» **Aim of the task**:
Pull out every line of the listing below that contains the string "study".

» **Data records**:
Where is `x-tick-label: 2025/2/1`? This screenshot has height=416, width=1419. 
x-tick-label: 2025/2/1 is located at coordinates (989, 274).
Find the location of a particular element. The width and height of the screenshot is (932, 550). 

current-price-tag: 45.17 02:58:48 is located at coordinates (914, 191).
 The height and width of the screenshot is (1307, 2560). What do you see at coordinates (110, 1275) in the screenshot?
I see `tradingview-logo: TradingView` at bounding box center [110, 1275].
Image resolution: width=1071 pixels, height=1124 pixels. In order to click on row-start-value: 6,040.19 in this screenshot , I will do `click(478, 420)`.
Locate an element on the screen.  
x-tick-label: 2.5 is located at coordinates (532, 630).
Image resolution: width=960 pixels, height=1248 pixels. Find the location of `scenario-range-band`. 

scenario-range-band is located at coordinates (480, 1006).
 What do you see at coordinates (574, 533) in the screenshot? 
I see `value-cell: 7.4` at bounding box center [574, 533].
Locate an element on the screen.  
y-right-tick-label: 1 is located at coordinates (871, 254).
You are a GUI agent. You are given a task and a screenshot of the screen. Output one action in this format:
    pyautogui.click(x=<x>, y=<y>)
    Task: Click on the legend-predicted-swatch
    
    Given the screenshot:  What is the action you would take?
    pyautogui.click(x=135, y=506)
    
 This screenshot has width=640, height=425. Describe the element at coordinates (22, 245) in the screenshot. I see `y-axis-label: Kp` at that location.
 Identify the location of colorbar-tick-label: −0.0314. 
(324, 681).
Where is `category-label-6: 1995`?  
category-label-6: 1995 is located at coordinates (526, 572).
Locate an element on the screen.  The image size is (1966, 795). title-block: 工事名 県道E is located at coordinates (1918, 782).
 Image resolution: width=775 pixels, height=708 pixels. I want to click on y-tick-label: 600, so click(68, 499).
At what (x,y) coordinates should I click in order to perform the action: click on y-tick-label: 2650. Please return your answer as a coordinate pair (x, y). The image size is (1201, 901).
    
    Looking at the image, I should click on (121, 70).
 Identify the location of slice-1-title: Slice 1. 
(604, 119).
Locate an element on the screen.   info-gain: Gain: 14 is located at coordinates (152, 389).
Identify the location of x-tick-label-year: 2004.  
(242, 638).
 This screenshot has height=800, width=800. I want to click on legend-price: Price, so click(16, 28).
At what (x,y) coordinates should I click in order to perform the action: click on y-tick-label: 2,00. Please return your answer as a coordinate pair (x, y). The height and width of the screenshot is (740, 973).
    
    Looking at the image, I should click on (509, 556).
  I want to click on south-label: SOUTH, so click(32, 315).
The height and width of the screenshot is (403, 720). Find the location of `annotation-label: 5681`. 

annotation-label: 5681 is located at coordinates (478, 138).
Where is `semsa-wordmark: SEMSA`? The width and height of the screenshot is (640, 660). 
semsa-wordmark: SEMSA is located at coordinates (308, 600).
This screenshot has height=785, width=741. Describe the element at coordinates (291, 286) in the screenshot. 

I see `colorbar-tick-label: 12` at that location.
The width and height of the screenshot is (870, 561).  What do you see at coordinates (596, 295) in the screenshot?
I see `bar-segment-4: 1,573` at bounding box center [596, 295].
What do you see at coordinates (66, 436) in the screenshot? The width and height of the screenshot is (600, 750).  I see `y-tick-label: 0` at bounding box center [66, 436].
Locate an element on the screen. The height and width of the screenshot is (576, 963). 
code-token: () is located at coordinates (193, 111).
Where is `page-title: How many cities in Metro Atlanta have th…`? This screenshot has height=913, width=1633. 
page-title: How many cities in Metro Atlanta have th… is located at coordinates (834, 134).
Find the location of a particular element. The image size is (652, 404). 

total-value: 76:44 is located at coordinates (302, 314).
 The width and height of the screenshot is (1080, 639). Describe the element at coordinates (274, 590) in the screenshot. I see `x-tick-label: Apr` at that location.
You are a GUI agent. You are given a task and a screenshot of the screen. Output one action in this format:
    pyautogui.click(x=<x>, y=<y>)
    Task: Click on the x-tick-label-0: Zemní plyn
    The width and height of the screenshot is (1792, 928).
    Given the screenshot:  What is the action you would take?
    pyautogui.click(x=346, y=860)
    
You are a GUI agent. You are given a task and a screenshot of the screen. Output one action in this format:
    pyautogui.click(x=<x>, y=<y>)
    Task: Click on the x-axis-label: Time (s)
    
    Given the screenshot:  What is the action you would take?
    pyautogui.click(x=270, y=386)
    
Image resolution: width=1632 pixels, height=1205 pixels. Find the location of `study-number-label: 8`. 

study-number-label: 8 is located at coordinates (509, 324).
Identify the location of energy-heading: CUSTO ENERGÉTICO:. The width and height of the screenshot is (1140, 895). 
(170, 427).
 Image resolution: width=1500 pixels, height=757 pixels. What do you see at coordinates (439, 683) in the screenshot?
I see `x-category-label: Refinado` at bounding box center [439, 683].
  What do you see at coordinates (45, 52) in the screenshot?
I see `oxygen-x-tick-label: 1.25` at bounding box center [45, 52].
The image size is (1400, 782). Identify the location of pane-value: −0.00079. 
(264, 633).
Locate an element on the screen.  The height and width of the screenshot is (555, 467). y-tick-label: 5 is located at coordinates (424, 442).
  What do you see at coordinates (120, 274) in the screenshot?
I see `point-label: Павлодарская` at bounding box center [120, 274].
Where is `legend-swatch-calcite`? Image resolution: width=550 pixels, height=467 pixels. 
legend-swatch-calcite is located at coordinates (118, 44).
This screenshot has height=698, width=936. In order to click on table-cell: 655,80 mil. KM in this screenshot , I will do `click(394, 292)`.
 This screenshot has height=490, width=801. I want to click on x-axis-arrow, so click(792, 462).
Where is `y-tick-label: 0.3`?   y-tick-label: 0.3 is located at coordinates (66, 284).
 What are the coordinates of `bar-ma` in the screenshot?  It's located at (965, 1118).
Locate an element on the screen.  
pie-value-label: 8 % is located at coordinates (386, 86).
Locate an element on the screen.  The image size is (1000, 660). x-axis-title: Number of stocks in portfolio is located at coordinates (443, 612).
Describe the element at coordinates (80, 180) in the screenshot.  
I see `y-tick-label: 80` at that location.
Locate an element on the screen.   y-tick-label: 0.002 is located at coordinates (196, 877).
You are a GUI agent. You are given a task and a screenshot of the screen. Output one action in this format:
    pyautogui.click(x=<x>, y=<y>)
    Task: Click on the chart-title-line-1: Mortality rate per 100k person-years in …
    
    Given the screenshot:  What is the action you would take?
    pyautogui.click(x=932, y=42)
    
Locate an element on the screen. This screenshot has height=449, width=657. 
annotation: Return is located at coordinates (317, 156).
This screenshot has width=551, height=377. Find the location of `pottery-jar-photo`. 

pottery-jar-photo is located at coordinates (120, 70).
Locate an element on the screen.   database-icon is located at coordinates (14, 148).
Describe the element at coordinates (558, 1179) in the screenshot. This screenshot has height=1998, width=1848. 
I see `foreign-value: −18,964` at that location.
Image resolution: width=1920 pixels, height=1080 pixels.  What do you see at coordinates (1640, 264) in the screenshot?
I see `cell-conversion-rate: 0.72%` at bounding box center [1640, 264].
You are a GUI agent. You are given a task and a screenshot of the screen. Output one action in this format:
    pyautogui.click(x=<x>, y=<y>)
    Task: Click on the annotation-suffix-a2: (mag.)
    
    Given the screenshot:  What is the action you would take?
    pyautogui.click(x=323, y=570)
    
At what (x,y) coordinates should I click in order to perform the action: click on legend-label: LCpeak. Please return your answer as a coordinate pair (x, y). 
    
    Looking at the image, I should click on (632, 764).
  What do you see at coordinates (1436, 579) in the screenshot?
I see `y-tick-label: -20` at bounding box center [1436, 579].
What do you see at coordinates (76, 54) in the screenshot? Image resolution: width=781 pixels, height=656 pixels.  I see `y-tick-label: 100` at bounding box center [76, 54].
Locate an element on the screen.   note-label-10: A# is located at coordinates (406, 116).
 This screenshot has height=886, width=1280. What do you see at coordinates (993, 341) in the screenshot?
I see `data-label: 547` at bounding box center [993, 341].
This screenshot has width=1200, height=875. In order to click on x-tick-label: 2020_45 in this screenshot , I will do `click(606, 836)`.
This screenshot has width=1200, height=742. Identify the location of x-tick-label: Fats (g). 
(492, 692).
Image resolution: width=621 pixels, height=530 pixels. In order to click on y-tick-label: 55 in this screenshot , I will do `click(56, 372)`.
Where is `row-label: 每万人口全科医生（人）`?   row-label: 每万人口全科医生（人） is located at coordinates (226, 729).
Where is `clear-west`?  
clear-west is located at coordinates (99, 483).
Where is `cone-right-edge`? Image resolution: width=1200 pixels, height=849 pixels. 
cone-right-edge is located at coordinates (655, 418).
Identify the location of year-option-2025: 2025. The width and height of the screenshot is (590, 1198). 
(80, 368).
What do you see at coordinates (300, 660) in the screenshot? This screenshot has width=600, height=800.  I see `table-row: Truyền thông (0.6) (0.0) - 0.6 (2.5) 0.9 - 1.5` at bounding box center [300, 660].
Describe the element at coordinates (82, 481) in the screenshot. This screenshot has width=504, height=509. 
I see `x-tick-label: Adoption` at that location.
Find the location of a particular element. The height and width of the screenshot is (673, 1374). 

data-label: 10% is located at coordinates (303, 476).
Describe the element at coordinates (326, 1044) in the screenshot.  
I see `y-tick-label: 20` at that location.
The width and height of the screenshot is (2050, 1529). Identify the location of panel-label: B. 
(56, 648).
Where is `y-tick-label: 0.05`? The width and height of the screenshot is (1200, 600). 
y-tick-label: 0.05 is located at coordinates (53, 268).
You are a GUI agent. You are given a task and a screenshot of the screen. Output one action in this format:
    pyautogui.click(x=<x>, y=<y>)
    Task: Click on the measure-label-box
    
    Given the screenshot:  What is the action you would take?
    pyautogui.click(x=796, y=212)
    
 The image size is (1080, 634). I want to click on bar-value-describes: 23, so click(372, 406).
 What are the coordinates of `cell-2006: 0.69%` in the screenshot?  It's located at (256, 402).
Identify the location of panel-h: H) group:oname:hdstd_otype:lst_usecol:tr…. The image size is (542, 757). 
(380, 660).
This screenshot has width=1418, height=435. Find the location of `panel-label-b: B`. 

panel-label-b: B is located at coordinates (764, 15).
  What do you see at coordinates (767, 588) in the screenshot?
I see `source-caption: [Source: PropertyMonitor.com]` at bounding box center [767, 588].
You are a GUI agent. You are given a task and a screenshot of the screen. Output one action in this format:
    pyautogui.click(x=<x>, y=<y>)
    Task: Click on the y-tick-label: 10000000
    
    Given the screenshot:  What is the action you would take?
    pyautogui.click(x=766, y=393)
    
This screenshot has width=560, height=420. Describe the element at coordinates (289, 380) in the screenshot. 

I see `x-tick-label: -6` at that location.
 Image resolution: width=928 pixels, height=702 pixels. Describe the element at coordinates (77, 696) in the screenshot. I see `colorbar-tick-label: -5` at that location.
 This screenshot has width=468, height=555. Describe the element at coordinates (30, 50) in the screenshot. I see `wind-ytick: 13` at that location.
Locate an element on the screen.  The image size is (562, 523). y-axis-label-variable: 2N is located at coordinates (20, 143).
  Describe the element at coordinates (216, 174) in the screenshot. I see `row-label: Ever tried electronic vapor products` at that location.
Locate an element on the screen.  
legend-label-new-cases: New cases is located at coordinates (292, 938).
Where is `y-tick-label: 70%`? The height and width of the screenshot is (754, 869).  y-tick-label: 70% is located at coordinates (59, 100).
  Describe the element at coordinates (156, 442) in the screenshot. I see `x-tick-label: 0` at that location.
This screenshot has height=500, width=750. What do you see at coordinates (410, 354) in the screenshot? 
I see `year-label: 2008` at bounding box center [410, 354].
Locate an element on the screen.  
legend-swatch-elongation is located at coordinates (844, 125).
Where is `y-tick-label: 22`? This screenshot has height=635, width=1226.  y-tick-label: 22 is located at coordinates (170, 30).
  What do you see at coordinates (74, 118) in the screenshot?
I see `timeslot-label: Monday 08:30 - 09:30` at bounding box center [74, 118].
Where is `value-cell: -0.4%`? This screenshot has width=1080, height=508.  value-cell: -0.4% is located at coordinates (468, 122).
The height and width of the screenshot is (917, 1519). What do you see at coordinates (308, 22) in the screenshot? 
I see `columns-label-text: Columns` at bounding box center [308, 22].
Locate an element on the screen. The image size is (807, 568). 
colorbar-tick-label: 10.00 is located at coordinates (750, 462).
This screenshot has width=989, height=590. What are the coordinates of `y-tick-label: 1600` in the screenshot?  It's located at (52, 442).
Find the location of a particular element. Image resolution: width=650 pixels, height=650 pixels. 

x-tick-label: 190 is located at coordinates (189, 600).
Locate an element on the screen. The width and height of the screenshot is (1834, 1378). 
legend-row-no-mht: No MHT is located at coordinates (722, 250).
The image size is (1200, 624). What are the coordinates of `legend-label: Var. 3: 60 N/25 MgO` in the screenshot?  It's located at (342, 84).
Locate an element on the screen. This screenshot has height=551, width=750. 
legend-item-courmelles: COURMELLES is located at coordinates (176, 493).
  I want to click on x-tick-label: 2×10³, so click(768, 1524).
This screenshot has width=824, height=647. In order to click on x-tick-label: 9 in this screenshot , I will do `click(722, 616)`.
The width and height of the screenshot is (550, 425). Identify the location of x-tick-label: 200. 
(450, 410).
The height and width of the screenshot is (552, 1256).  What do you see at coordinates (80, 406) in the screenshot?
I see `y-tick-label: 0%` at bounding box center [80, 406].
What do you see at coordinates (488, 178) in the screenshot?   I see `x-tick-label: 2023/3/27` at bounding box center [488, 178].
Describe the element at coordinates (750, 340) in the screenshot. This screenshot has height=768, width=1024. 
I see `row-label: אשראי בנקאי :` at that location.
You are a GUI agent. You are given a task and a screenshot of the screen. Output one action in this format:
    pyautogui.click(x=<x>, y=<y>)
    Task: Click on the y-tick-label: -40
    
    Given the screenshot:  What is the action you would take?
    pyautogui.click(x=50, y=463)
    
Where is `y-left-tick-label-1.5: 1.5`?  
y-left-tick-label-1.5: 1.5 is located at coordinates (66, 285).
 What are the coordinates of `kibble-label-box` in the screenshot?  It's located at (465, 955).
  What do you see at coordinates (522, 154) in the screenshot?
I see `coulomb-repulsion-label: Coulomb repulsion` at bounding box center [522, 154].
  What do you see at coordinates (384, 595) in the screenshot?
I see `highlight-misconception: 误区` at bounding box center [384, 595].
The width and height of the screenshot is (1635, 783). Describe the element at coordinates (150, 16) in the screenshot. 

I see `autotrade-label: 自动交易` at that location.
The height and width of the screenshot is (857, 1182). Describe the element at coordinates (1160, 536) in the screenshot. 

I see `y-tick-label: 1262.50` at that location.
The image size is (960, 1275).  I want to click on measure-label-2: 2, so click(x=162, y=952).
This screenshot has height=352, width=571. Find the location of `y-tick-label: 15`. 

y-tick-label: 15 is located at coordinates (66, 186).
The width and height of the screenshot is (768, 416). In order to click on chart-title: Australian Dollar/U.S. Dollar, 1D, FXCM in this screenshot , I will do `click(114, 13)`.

» **Solution to the problem**:
Image resolution: width=1632 pixels, height=1205 pixels. Find the location of `study-number-label: 8`. 
study-number-label: 8 is located at coordinates (509, 324).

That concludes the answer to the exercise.